CS 682 Syllabus
Course Info:
Time: TR - 5:30-7:15
Place: HRN 235
Professor: Chris Brooks
Office: Harney 541
Phone: 422-5221
email: cbrooks (at) cs.usfca.edu
Office Hours: TBD
Learning Outcomes
tbd
Requirements
CS 601 or equivalent. You should be comfortable writing medium-sized
programs in a fairly short period of time. You should also feel
comfortable reading about and playing with a new software tool. You
will find in this class that I will treat you like graduate students;
labs and projects will often be loosely specified, and you will be
expected to make intelligent decisions about how to fill in these
gaps.
Grading:
We will have a total of eight programming labs throughout the
course. These will have a one-week turnaround: You will
receive these on a Tuesday and have some time in class to work on
them. They will be due the following Tuesday.
You will also have two programming projects. These will be larger in scope (and
therefore worth more). They will require you to integrate technologies
and ideas from the previous labs. You will have 2-3 weeks to complete
these.
There will also be a midterm and a final. These will fit the standard
format: in class, closed book, etc.
Here's how the course will be broken down:
30% labs
35% midterm/final
30% large assignments (15% for each)
5% class participation (this includes both attendance and taking
part in class discussion.)
Attendance:
Attendance is mandatory. That includes showing up on time at the start
of class. If you need to miss a class for a valid reason, you need to
talk with me IN ADVANCE. Lack of attendance will lead to a drop in your
grade, or your being dropped from the class altogether.
Text
We will be using the following required text:
Service-Oriented Computing : Semantics, Processes, Agents
by Munindar P. Singh and Michael N. Huhns. Wiley, 2005.

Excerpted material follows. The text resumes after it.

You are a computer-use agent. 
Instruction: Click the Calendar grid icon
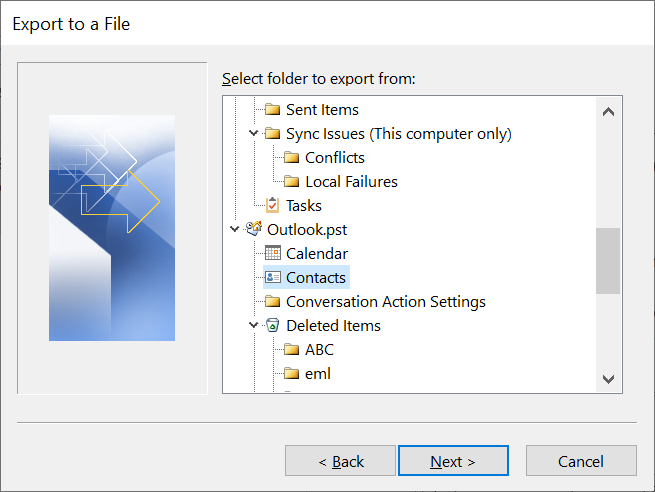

Recommended: You will also need access to material that deals with the
nitty-gritty of CSS, XML, XSLT, RDF and SOAP. I find the O'Reilly
books to be particuIarly good at this. I
strongly
recommend getting a subscription
to
Safari , O'Reilly's
online service.
Students often ask if they can just use other freely available Web
resources for this, rather than purchasing Safari. My response is
that I will assume you are familiar with these topics to the depth
they are treated in the O'Reilly texts; how you acquire that
knowledge is up to you.
We will also occasionally have supplemental reading from other
sources. I will also provide you with online material or
photocopied chapters from other texts as needed.
Late Policy
Labs may be turned in up to three days late. 10% is taken off for each
day your assignment is late, starting at the beginning of class that
day. Weekends count as one day, so if your assignment is due on a
Friday and you turn it in on a Monday, you get
10% off. After the third day, the assignment is worth zero - at
that point, you're better off moving on to the next assignment rather
than getting further behind.
Programming assignments may not be turned in late. You will
be expected to demo your project in class on the day that it is
due. No exceptions.
Collaboration
In general, I expect students to behave responsibly and do their own
work. I'm willing to assume this is the case until proven wrong. More
specifically, it is OK to talk with each other about the general
parameters or approach of the assignment. It is NOT OK to share source
code, to do part of an assignment for another person, or to directly
copy another person't work. If you are unsure as to whether something
is considered fair game or not, please ask me and we can discuss it.
A few examples:
"In this lab, are we supposed to use the DOM parser or the SAX
parser?" This is fine; it's a clarification of the assignment. Feel
free to talk about this sort of thing with your classmates.
"I don't understand leader election! Can you explain it to me?"
Also fine; you're talking about the course material generally; I think
students should help each other with this sort of thing - you're great
resources for each other.
"Question 3 is really hard. How did you do it?" Now we're getting into
a gray area. If you're talking in generalities here ("Well, we have to
look for text nodes, then get their children, then sort those ...")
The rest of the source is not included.